##### AVAILABLE DATA #####

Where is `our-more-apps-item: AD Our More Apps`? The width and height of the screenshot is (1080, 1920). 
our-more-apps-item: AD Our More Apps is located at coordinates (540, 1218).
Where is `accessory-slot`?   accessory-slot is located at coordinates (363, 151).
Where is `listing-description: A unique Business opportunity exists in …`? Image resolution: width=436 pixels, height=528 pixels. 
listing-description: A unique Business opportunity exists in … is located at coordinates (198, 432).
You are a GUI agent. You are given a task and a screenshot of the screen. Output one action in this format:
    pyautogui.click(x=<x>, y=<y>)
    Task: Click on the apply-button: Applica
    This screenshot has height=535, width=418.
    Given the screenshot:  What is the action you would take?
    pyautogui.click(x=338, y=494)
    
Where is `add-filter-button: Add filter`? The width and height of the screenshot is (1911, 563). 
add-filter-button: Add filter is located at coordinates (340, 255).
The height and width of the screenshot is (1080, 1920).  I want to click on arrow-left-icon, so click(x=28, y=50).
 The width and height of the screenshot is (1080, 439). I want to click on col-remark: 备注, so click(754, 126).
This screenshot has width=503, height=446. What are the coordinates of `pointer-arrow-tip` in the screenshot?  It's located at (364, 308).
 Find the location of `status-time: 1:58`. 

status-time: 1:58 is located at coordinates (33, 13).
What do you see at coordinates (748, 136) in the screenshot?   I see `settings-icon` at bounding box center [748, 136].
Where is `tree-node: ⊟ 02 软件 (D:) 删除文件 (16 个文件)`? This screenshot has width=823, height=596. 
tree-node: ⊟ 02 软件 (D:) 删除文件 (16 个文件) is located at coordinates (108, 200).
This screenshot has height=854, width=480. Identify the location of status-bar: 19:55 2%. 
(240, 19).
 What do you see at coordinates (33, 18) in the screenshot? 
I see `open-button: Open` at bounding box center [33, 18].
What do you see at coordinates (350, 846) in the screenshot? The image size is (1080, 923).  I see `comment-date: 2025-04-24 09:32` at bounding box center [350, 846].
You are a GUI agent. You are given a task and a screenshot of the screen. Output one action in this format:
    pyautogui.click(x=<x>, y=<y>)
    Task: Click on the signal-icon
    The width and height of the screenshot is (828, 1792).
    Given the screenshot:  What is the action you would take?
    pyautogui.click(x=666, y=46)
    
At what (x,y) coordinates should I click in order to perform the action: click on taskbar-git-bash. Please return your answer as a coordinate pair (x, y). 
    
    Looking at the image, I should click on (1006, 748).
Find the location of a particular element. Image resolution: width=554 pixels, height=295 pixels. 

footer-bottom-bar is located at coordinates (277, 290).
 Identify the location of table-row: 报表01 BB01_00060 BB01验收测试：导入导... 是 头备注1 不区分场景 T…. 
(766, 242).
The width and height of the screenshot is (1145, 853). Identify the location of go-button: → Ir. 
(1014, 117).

#####

Please reproduce every one of the entries above word for word.

FINISHED TASK:
Where is `our-more-apps-item: AD Our More Apps`? The width and height of the screenshot is (1080, 1920). 
our-more-apps-item: AD Our More Apps is located at coordinates (540, 1218).
Where is `accessory-slot`?   accessory-slot is located at coordinates (363, 151).
Where is `listing-description: A unique Business opportunity exists in …`? Image resolution: width=436 pixels, height=528 pixels. 
listing-description: A unique Business opportunity exists in … is located at coordinates (198, 432).
You are a GUI agent. You are given a task and a screenshot of the screen. Output one action in this format:
    pyautogui.click(x=<x>, y=<y>)
    Task: Click on the apply-button: Applica
    This screenshot has height=535, width=418.
    Given the screenshot:  What is the action you would take?
    pyautogui.click(x=338, y=494)
    
Where is `add-filter-button: Add filter`? The width and height of the screenshot is (1911, 563). 
add-filter-button: Add filter is located at coordinates (340, 255).
The height and width of the screenshot is (1080, 1920).  I want to click on arrow-left-icon, so click(x=28, y=50).
 The width and height of the screenshot is (1080, 439). I want to click on col-remark: 备注, so click(754, 126).
This screenshot has width=503, height=446. What are the coordinates of `pointer-arrow-tip` in the screenshot?  It's located at (364, 308).
 Find the location of `status-time: 1:58`. 

status-time: 1:58 is located at coordinates (33, 13).
What do you see at coordinates (748, 136) in the screenshot?   I see `settings-icon` at bounding box center [748, 136].
Where is `tree-node: ⊟ 02 软件 (D:) 删除文件 (16 个文件)`? This screenshot has width=823, height=596. 
tree-node: ⊟ 02 软件 (D:) 删除文件 (16 个文件) is located at coordinates (108, 200).
This screenshot has height=854, width=480. Identify the location of status-bar: 19:55 2%. 
(240, 19).
 What do you see at coordinates (33, 18) in the screenshot? 
I see `open-button: Open` at bounding box center [33, 18].
What do you see at coordinates (350, 846) in the screenshot? The image size is (1080, 923).  I see `comment-date: 2025-04-24 09:32` at bounding box center [350, 846].
You are a GUI agent. You are given a task and a screenshot of the screen. Output one action in this format:
    pyautogui.click(x=<x>, y=<y>)
    Task: Click on the signal-icon
    The width and height of the screenshot is (828, 1792).
    Given the screenshot:  What is the action you would take?
    pyautogui.click(x=666, y=46)
    
At what (x,y) coordinates should I click in order to perform the action: click on taskbar-git-bash. Please return your answer as a coordinate pair (x, y). 
    
    Looking at the image, I should click on (1006, 748).
Find the location of a particular element. Image resolution: width=554 pixels, height=295 pixels. 

footer-bottom-bar is located at coordinates (277, 290).
 Identify the location of table-row: 报表01 BB01_00060 BB01验收测试：导入导... 是 头备注1 不区分场景 T…. 
(766, 242).
The width and height of the screenshot is (1145, 853). Identify the location of go-button: → Ir. 
(1014, 117).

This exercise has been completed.